Den Gegner mit einem saftigen Abwehrschnitt zermürben - das ist Roffmanns Sache nicht. Auch mit 80 sucht er sein Heil in der Offensive. „Das Geschiebe mag ich nicht, dafür bin ich zu ungeduldig. Ich möchte immer am liebsten angreifen - wie schon im Fußball“, sagt Roffmann, der einst auch ein gefürchteter Stürmer bei Adenstedts Kickern war. Seine Strafstöße verwandelte er so souverän, dass Bayerns Arjen Robben nur staunen könnte. Mehrfach übertölpelte er die Torhüter auch mit direkt verwandelten Eckbällen. Seine Mitspieler verpassten ihm passenderweise den Spitznamen „Treffix“. „Bekannt war ich allerdings auch für zeitweiligen Eigensinn“, räumt Roffmann mit einem Schmunzeln selbstkritisch ein. Bis 1985 noch stürmte der Adenstedter für die SG-Alt-Herren.

Zwölf Jahre zuvor legte er auch mit dem Sport mit dem kleineren Ball los. Mehr als 700 Spiele hat Roffmann seit 1973 für Adenstedts Tischtennis-Teams absolviert. „Am liebsten bin ich in Bewegung“, betont der ehemalige Kundendienstleiter für Haushaltsgeräte bei Bosch/Siemens. Und Tischtennis sei nunmal eine Sportart, die man ohne größeres Verletzungsrisiko bis ins hohe Alter betreiben könne. „Vom körperlichen Ablauf her ist es nicht so strapaziös wie zum Beispiel Tennis“, vergleicht Roffmann. Die SGA hat sich zur regelrechten Tischtennis-Senioren-Hochburg entwickelt. Montags und freitags wird beim Training geschmettert, geschupft und geklönt. „Sechs Spieler haben die Schwelle von 70 Jahren überschritten. Der Zusammenhalt bei uns ist gut“, sagt der gelernte Elektriker.
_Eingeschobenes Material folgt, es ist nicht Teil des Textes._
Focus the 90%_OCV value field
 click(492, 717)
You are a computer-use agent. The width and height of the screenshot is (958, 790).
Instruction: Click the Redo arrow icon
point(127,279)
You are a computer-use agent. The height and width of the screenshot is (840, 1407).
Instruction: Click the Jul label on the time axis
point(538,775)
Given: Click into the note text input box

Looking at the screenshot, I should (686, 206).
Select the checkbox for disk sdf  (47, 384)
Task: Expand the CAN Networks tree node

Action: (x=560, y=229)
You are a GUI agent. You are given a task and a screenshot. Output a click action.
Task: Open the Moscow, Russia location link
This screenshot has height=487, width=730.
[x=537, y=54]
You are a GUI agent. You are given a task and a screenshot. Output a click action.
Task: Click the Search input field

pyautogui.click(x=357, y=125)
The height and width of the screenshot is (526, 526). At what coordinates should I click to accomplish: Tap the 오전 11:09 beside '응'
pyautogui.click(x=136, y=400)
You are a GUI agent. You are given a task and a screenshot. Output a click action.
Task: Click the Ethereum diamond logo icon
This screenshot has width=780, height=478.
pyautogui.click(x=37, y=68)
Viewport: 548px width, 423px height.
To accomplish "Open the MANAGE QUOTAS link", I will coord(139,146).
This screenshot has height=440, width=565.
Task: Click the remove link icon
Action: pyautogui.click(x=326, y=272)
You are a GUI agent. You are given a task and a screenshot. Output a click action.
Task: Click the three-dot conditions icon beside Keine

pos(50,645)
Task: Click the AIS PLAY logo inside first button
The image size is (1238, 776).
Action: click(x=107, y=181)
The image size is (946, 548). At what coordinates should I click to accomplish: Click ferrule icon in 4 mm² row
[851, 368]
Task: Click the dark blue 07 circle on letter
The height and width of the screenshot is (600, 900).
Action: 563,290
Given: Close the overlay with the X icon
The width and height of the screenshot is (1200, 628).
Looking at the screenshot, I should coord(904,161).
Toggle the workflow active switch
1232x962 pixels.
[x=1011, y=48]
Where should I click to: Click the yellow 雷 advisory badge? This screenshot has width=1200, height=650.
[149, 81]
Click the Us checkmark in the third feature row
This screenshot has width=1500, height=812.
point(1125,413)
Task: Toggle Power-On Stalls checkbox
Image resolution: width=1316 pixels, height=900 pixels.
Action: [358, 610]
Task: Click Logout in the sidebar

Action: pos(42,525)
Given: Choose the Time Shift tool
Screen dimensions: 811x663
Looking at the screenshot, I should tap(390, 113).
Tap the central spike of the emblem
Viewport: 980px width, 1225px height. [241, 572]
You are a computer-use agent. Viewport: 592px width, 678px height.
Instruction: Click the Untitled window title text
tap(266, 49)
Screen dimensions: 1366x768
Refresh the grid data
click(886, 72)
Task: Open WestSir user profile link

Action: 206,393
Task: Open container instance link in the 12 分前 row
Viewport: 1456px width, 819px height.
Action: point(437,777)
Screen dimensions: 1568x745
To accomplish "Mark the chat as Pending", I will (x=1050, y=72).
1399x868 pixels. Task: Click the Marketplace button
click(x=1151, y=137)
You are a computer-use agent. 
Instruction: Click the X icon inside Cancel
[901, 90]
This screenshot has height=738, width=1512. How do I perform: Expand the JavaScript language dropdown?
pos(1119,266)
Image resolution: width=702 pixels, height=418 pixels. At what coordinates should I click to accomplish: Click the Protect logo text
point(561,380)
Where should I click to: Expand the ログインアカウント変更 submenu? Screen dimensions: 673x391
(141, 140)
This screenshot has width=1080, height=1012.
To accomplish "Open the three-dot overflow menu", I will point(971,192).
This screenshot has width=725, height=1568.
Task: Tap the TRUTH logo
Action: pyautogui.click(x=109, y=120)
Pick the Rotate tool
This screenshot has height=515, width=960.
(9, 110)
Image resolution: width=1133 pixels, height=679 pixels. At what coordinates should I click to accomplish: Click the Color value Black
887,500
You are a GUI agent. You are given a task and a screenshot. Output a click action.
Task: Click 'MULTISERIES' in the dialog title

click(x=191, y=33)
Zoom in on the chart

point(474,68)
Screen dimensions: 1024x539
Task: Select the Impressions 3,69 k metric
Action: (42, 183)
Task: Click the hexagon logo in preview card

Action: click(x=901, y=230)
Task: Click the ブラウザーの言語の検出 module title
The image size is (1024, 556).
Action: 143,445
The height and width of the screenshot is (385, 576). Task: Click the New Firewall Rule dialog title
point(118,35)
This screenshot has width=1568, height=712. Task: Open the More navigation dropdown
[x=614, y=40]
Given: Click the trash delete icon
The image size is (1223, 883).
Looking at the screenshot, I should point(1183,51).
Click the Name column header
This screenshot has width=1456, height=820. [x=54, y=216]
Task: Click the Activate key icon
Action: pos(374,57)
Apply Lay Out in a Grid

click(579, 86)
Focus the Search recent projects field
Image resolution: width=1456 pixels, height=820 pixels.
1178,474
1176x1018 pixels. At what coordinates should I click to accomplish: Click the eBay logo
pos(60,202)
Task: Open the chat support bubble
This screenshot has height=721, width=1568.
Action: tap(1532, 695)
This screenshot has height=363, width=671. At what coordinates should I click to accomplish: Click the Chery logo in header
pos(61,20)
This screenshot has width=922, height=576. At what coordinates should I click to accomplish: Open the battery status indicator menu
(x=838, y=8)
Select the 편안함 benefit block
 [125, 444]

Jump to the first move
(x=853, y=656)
Wie viel Energie der 80-Jährige hat, das bekommen seine Gegner in der 4. Kreisklasse zu spüren. In der vierten Mannschaft der SGA hat Spitzenspieler Roffmann eine 13:5-Bilanz erkämpft. Niederlagen kann er verkraften. „Mein Grundsatz lautet: Gewinnen wollen, verlieren können.“

Auf dem Sofa faulenzen - das kann Roffmann jedoch nicht. Vor 17 Jahren ist er zwar in beruflichen aber nicht in privaten Ruhestand gegangen. Im 1400 Quadratmeter großen Garten wird gemäht und gedüngt, er verfolgt die Tischtennis-Spieler seiner Tochter Dagmar Oppermann mit der SGA in der Bezirksoberliga, sonntags bricht er zu rund 50 Kilometer langen Radtouren auf. „Hin immer gegen den Wind“, erzählt Roffmann. Und: Am Computer kennt er sich aus, bearbeitet Bilder oder gestaltet Grußkarten. Auf dem Stubentisch liegt ein Werk von Comedian-Philosoph Dieter Nuhr, zuletzt verschlang er Joachim Fuchsbergers ironische Betrachtung „Altwerden ist nichts für Feiglinge“. Zum Lachen geht Roffmann nicht in den Keller - lieber zum Feiern. Heute haben sich seine Teamkollegen und der Abteilungsvorstand angesagt. „Das wird ein langer Abend werden“, vermutet Roffmann.